Information provided:
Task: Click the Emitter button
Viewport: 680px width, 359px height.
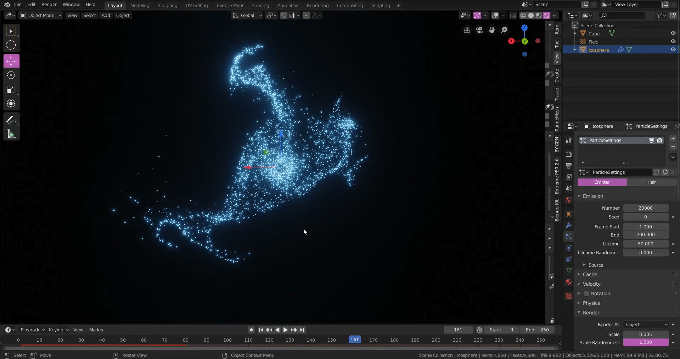Action: coord(602,182)
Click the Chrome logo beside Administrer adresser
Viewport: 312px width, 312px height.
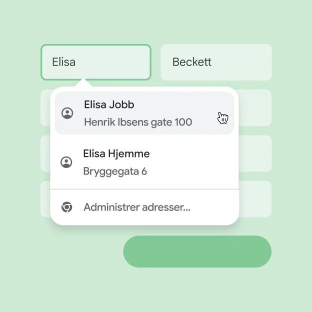point(67,207)
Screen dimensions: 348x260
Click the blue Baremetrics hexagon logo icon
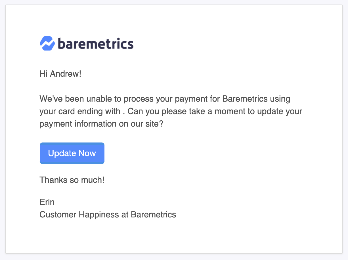(x=47, y=43)
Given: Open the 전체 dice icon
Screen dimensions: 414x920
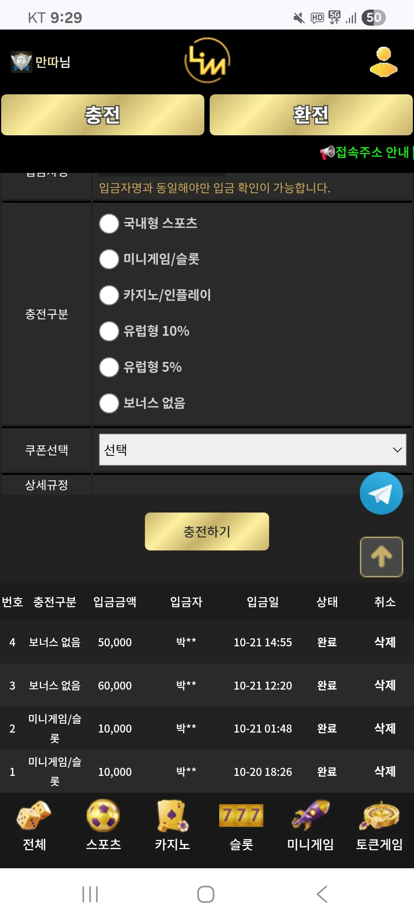Looking at the screenshot, I should pyautogui.click(x=34, y=815).
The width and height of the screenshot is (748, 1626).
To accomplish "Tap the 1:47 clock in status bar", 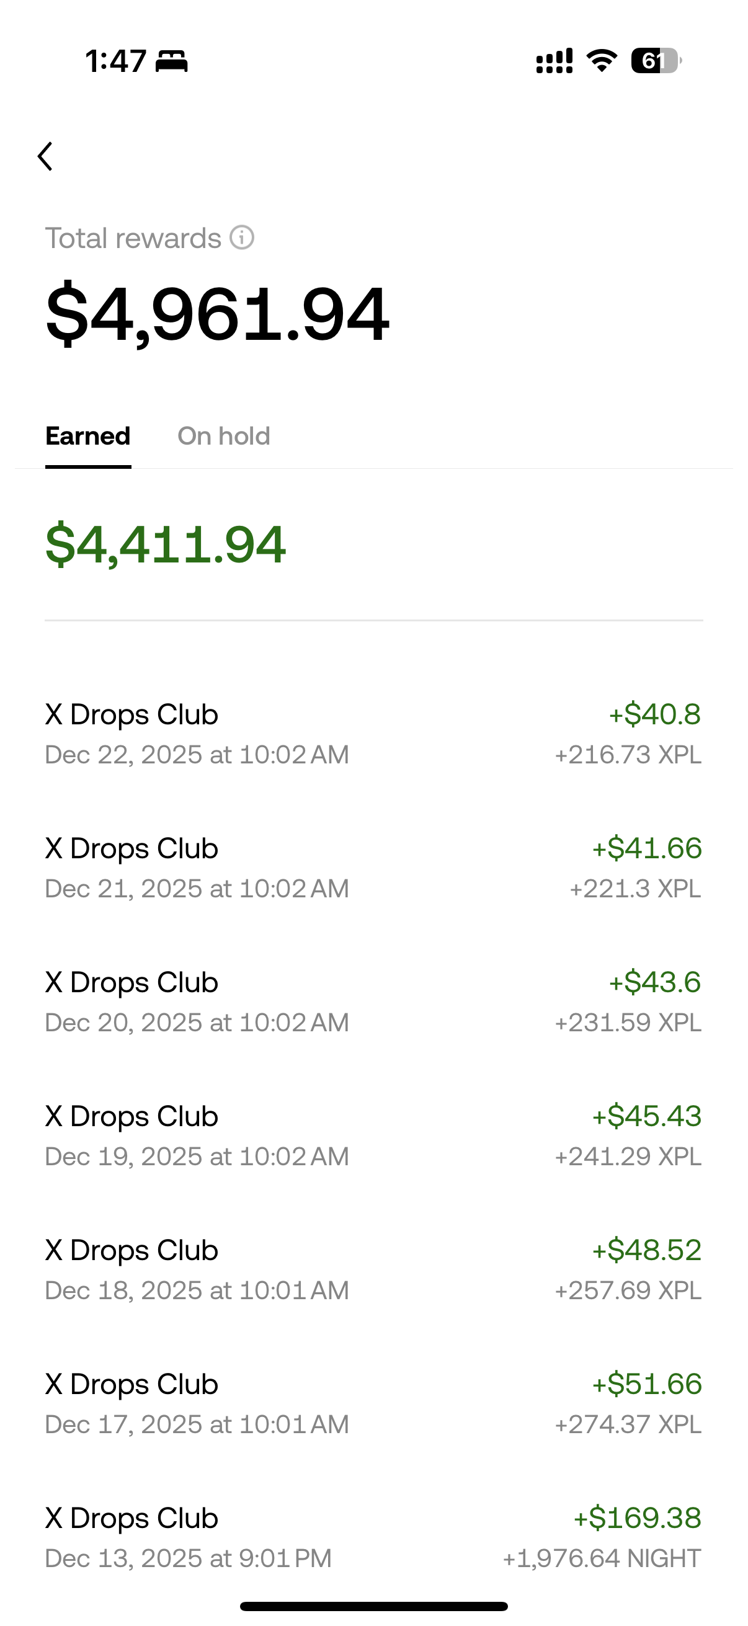I will [116, 61].
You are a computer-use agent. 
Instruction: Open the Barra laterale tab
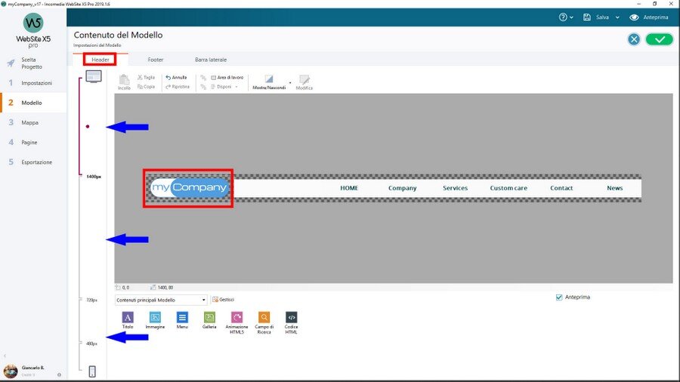click(211, 59)
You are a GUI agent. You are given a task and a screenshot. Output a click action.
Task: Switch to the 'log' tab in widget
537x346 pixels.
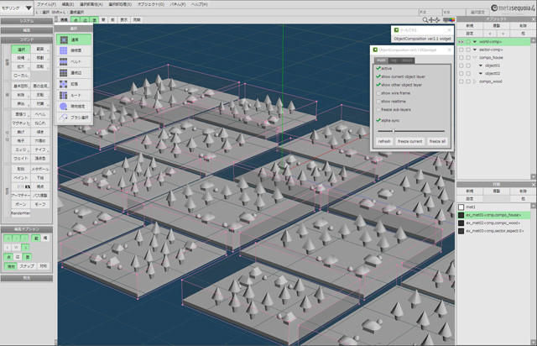point(394,60)
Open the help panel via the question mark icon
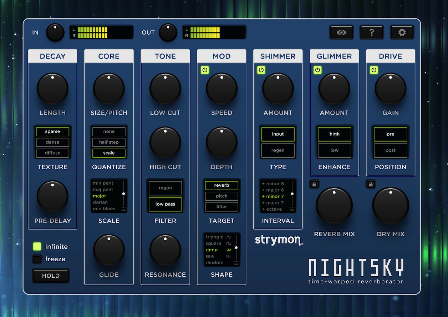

Exercise prompt: In the data above, each line holding "agent" is to be found and copied.

Answer section:
You are a computer-use agent. 
You are a GUI agent. You are given a task and a screenshot. Output a click action.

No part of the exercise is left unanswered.